What is required>
Your answer must consist of every line from the data below that includes the word "agent".

Data for this task>
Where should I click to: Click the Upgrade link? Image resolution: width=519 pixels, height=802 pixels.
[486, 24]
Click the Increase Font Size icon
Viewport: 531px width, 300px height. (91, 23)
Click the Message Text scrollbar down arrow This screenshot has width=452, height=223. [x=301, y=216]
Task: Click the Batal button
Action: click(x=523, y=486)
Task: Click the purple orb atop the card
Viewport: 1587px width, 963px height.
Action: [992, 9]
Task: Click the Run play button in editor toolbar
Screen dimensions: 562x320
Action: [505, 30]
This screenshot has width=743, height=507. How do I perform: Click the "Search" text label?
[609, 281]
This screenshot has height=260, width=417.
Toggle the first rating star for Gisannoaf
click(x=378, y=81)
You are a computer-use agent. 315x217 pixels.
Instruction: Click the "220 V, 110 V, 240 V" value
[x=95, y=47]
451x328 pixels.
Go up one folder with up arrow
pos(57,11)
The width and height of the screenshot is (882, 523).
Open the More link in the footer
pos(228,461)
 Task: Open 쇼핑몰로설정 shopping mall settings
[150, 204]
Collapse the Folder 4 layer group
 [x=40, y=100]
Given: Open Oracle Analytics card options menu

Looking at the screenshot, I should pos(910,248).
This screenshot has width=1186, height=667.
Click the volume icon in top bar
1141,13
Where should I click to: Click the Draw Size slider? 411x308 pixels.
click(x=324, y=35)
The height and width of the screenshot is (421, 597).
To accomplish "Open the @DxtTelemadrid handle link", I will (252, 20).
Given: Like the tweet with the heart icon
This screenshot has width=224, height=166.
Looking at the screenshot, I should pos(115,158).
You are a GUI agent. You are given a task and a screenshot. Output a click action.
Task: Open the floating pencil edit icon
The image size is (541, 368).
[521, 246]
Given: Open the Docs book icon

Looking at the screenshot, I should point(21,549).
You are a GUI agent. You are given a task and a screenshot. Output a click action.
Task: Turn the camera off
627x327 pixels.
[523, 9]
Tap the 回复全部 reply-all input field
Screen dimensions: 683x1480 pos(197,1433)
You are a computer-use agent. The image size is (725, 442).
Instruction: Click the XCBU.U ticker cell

Answer to the problem>
You are a computer-use agent. 315x217 pixels.
You are a GUI agent. You are given a task and a screenshot. Output a click action.
You are a GUI agent. You are given a task and a screenshot. Output a click action.
You are a computer-use agent. The image size is (725, 442).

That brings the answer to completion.